**ЗАДАЧА**
Пожалуйста, перепишите записи начиная со строки с «The image size is (1008, 760).» и до конца записей, обе границы включительно, заменив «Power off» на «Restart» и больше ничего не меняя.

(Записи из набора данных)
++++

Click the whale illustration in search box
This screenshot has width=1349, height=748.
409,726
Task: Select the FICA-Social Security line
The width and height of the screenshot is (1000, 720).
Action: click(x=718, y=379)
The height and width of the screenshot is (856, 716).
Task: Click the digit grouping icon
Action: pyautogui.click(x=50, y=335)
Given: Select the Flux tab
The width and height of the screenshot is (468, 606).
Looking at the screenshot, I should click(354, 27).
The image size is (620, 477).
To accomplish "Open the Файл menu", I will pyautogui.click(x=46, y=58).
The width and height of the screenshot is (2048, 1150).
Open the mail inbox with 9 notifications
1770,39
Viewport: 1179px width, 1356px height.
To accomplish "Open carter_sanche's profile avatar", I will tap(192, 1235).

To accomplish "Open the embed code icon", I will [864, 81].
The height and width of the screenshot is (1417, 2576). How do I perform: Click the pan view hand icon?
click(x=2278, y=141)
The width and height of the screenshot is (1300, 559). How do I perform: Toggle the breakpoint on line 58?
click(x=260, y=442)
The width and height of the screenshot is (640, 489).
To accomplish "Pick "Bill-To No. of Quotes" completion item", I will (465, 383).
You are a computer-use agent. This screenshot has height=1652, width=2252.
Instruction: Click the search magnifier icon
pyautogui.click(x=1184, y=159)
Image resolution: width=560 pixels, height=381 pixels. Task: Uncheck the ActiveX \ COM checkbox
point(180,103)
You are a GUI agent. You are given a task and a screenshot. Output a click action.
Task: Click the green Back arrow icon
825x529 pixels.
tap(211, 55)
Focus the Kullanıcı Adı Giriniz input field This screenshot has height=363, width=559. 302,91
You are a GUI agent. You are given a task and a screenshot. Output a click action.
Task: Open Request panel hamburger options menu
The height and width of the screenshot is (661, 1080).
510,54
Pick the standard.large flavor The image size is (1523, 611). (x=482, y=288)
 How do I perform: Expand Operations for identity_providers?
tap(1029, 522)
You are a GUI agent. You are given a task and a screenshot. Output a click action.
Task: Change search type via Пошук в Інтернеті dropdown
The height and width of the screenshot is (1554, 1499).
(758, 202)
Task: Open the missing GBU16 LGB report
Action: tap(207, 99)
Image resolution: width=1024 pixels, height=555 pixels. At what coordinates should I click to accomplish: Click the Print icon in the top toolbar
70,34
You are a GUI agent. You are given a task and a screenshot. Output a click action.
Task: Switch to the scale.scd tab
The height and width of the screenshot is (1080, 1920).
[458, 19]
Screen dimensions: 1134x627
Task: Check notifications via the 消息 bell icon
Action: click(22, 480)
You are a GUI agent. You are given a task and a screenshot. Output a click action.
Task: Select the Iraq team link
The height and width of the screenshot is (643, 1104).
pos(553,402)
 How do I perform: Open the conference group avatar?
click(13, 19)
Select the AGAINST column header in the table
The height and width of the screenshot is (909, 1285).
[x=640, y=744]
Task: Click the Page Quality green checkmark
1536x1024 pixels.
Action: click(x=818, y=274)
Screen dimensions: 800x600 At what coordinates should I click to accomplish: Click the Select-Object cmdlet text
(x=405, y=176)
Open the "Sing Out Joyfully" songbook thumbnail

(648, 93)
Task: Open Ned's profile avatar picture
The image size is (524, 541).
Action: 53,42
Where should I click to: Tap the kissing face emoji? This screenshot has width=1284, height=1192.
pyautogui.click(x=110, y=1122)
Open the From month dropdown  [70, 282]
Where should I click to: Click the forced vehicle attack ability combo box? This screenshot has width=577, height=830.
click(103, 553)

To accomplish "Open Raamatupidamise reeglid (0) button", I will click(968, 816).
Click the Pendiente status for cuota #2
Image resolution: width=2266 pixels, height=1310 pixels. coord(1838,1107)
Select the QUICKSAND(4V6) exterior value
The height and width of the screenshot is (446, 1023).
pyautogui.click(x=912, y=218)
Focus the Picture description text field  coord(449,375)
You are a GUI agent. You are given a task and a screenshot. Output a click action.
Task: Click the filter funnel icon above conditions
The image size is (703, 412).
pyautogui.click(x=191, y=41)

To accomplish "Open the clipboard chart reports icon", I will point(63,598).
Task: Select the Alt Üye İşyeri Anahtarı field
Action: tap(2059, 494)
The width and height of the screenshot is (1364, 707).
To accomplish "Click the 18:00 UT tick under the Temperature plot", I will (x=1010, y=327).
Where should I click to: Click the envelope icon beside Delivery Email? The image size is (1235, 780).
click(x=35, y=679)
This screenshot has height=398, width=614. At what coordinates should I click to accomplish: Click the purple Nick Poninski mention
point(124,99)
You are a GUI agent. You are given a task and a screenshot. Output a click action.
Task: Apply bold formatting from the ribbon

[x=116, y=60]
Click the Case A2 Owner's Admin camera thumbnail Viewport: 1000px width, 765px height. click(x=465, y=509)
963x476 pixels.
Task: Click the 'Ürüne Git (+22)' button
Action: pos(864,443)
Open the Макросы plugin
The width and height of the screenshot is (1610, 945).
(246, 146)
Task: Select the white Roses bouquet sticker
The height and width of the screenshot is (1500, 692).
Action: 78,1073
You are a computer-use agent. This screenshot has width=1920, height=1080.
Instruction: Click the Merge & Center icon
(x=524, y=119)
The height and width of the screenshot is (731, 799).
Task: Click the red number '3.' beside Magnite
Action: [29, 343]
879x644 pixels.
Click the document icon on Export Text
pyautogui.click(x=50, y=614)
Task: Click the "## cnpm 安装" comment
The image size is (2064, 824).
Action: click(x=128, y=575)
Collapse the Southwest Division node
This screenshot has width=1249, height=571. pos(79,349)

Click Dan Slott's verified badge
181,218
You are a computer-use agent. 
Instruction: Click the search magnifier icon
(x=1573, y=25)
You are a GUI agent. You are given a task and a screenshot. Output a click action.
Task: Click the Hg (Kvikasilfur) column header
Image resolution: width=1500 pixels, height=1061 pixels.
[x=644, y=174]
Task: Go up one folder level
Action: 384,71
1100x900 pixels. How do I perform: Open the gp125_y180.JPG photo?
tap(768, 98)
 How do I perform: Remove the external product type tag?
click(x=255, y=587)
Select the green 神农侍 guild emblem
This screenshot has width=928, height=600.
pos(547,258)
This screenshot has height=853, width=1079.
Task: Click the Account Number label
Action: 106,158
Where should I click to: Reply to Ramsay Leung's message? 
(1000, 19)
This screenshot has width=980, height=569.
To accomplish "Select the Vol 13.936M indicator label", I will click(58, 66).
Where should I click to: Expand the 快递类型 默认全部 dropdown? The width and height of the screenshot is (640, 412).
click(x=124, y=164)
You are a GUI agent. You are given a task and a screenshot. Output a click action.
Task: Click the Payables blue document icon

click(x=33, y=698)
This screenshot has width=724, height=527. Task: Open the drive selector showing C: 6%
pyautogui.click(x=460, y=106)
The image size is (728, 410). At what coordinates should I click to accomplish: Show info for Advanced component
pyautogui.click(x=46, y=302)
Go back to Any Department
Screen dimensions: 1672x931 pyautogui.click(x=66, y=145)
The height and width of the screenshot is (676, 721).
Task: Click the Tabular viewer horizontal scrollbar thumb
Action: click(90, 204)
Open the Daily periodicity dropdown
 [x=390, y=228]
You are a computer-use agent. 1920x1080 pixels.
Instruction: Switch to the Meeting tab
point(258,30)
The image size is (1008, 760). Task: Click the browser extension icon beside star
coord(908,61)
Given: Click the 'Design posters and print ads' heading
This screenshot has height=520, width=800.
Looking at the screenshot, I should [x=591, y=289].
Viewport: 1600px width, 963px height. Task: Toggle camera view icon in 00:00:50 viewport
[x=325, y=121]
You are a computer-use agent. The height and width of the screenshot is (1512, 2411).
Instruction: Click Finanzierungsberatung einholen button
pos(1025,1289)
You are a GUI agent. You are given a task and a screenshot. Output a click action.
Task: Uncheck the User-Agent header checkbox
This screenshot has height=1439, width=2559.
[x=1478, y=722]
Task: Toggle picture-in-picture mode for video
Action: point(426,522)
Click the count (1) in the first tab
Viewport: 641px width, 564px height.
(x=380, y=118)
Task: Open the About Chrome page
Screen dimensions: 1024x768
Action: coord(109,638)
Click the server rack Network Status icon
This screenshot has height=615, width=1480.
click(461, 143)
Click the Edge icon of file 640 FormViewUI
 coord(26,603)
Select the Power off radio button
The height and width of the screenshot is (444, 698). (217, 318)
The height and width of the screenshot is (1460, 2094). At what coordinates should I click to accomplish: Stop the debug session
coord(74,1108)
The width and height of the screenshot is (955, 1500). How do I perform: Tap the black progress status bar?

++++

**ОТВЕТ**
The image size is (1008, 760). Task: Click the browser extension icon beside star
coord(908,61)
Given: Click the 'Design posters and print ads' heading
This screenshot has height=520, width=800.
Looking at the screenshot, I should [x=591, y=289].
Viewport: 1600px width, 963px height. Task: Toggle camera view icon in 00:00:50 viewport
[x=325, y=121]
You are a computer-use agent. The height and width of the screenshot is (1512, 2411).
Instruction: Click Finanzierungsberatung einholen button
pos(1025,1289)
You are a GUI agent. You are given a task and a screenshot. Output a click action.
Task: Uncheck the User-Agent header checkbox
This screenshot has height=1439, width=2559.
[x=1478, y=722]
Task: Toggle picture-in-picture mode for video
Action: point(426,522)
Click the count (1) in the first tab
Viewport: 641px width, 564px height.
(x=380, y=118)
Task: Open the About Chrome page
Screen dimensions: 1024x768
Action: coord(109,638)
Click the server rack Network Status icon
This screenshot has height=615, width=1480.
click(461, 143)
Click the Edge icon of file 640 FormViewUI
 coord(26,603)
Select the Restart radio button
The height and width of the screenshot is (444, 698). (217, 318)
The height and width of the screenshot is (1460, 2094). At what coordinates should I click to accomplish: Stop the debug session
coord(74,1108)
The width and height of the screenshot is (955, 1500). How do I perform: Tap the black progress status bar?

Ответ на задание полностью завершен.